◆ **READING TEXT**
● ● ● ● ● ● ●

Interested in exploring the process of “community development?” The Bachelor of Sciences in Community and Leadership Development is an interdisciplinary program that prepares you to explore community development through a broad spectrum of social sciences. You will be able to strengthen the abilities of individuals, organizations, and communities to act upon their shared visions, goals and challenges.
With this degree, you will have skills and knowledge to develop and/or lead communities and organizations, non-profit, business and industry, and advocacy groups.
CLD graduates find themselves in the following fields:
source: myUK: GPS
Click to toggle each Academic Year. Click each course for more information.
This course introduces the social science concept of community. The focus will be on definitions of community, community basics and the different types of communities that exist in society. Students will explore the development of community as defined by place and interest, structure and function. Finally, students will begin developing a theory to practice mentality by gathering and analyzing information about real communities that represent different types of community (i.e. place, practice and interest).
An introductory course requiring critical analysis of the major social, economic, political and scientific issues in agriculture and related disciplines. The historical development of agriculture will be surveyed, followed by discussions of major issues related to agriculture, food and environment. Development of skills in information gathering, critical analysis of issues, and written and oral communication will be emphasized. Satisfies the U.S. Citizenship area of UK Core. Prereq: Students enrolled in the College of Agriculture, Food and Environment; freshmen only in fall semesters and transfer students only in spring semesters.
This course will familiarize students with research concepts, methods, and skills used in community and organizational development and communication. The course focuses on applied research topics such as secondary data analysis, survey design, focus groups, key informant interviews and content analysis. In addition, the course considers the politics of information and ethical concerns in social research. This course is a Graduation Composition and Communication Requirement (GCCR) course in certain programs, and hence is not likely to be eligible for automatic transfer credit to UK.

● ● ● ● ● ● ●

◆ **SOURCE EXCERPT**
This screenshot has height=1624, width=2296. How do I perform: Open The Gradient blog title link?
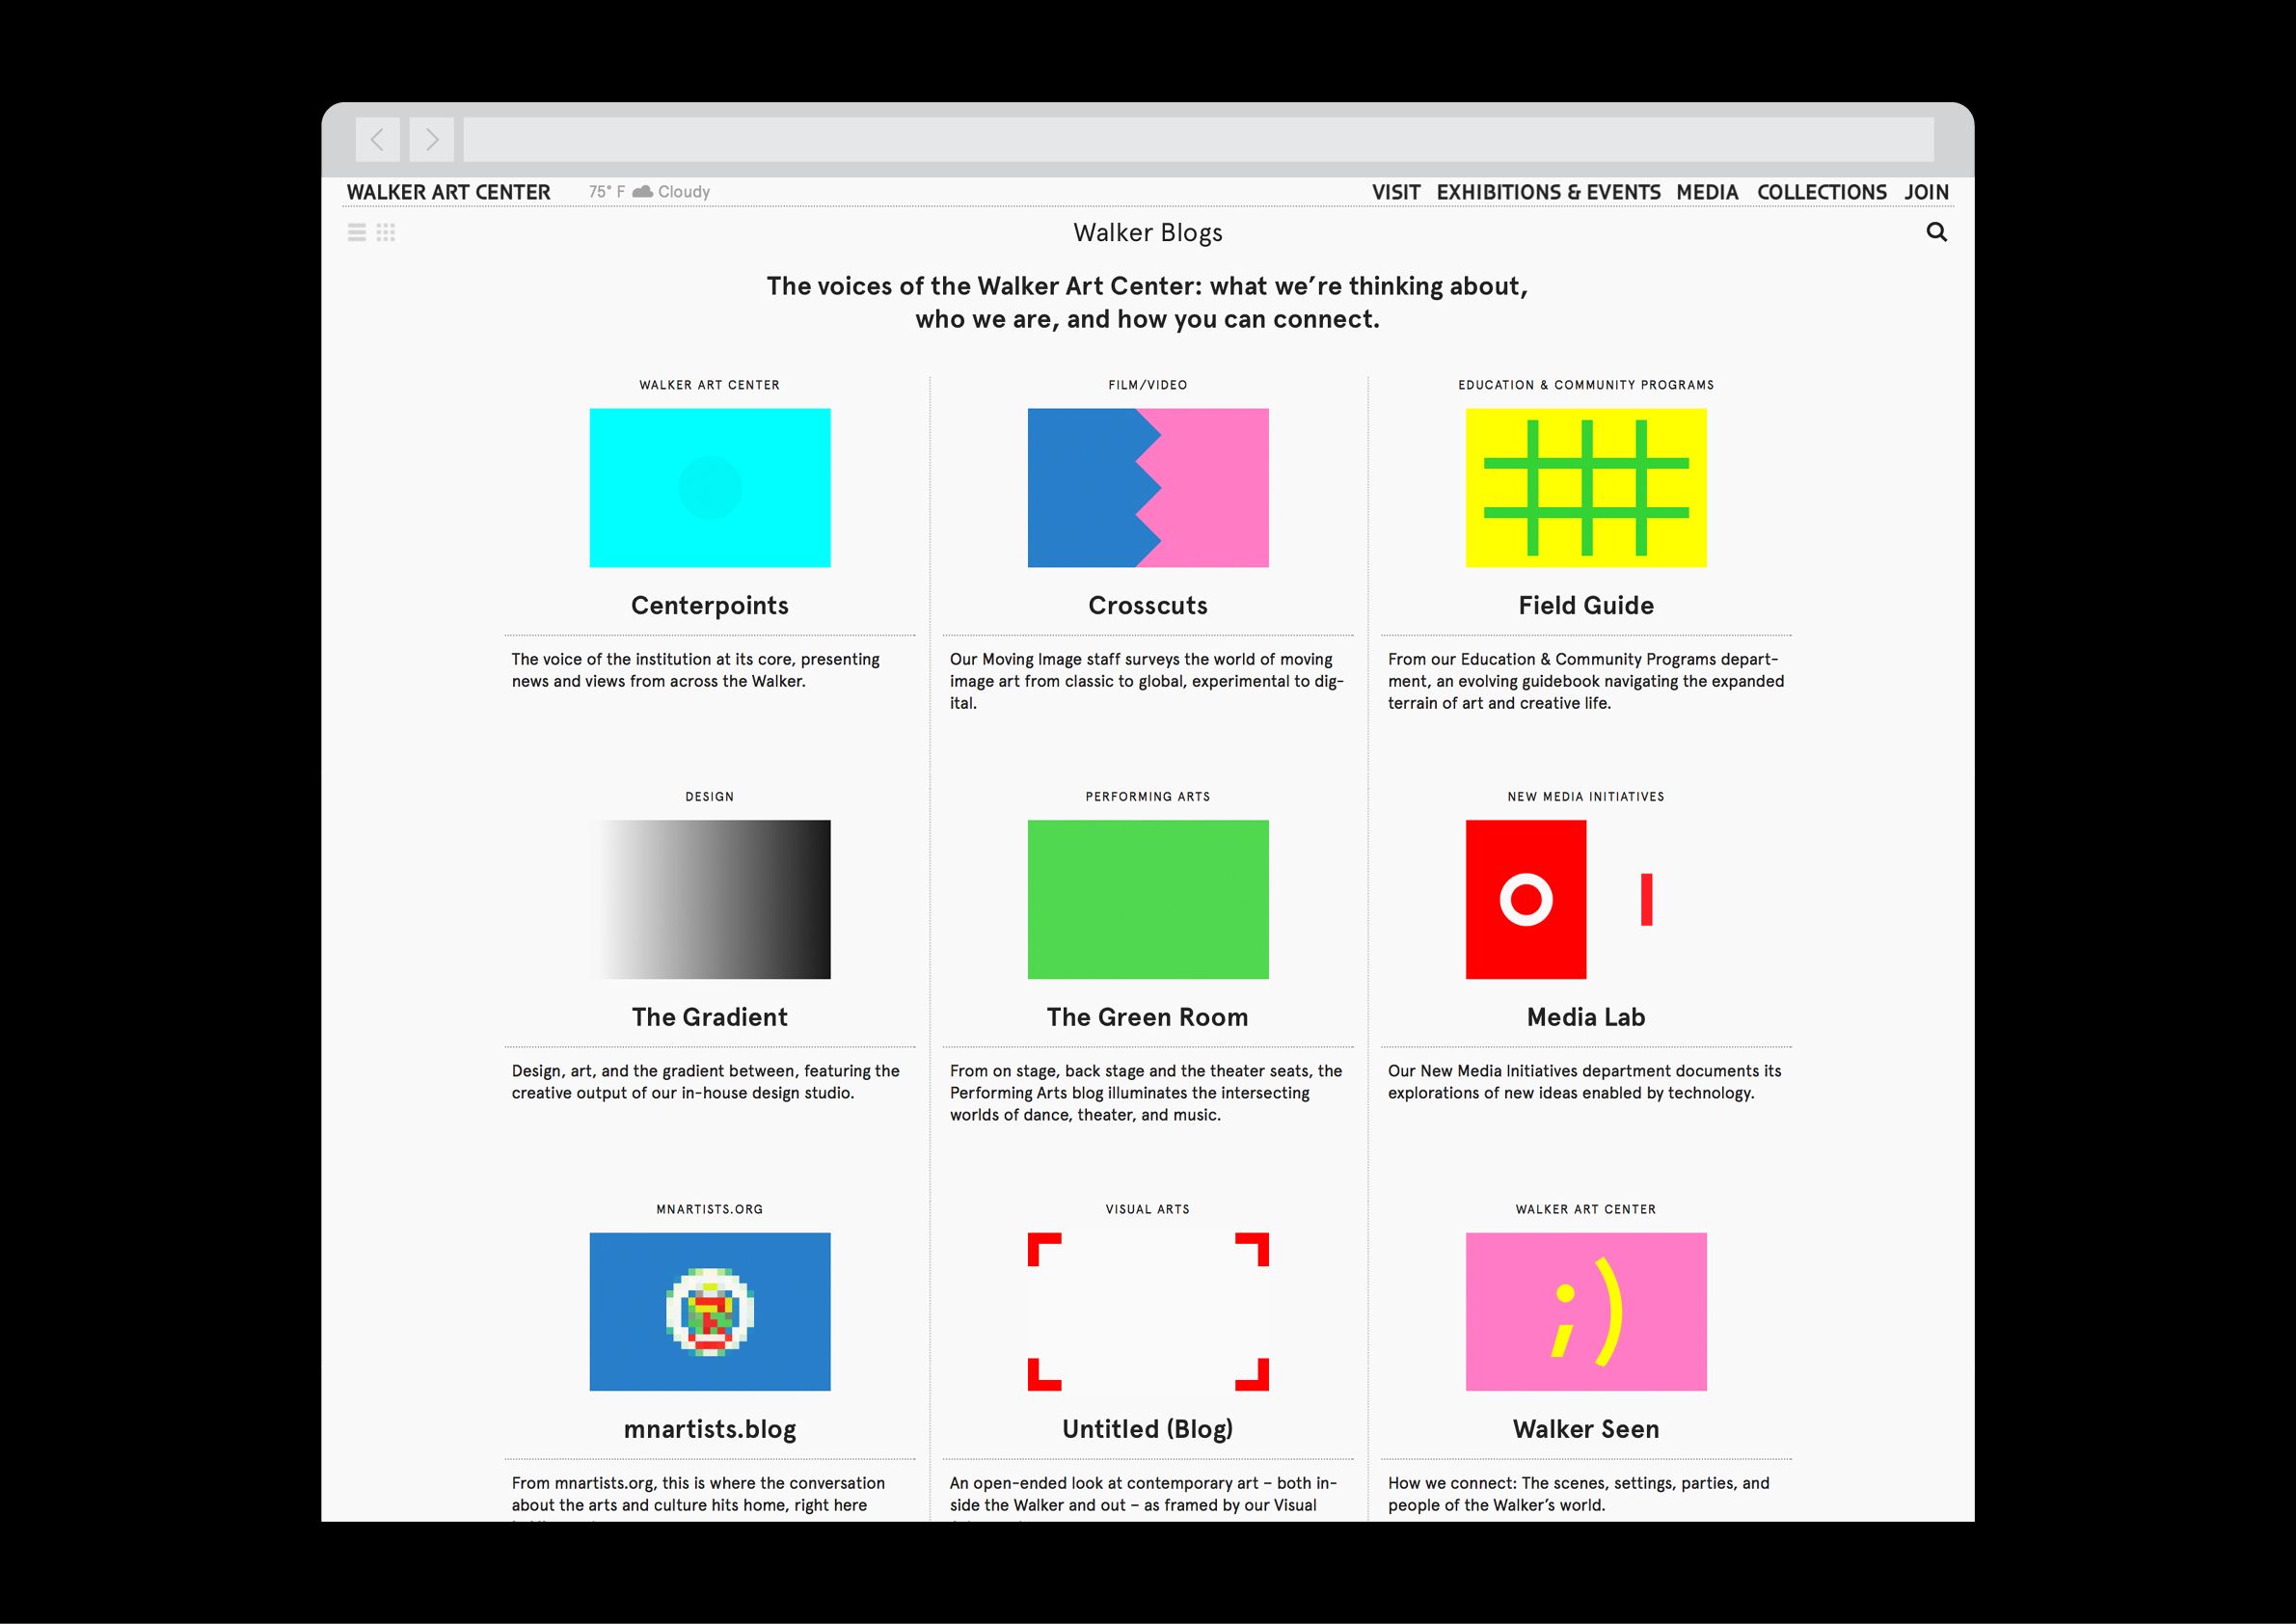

● ● ● ● ● ● ●

◆ **THE PROBLEM**
Summarize the community development degree text above in two sentences.

◆ **SOLUTION TO THE PROBLEM**
The Bachelor of Sciences in Community and Leadership Development is an interdisciplinary program that draws on a broad spectrum of social sciences to prepare students to strengthen individuals, organizations, and communities and to develop or lead communities, organizations, non-profits, businesses, industry, and advocacy groups. The course descriptions cover an introduction to the social science concept of community, a critical analysis of major issues in agriculture, food, and environment, and the research concepts, methods, and skills used in community and organizational development and communication.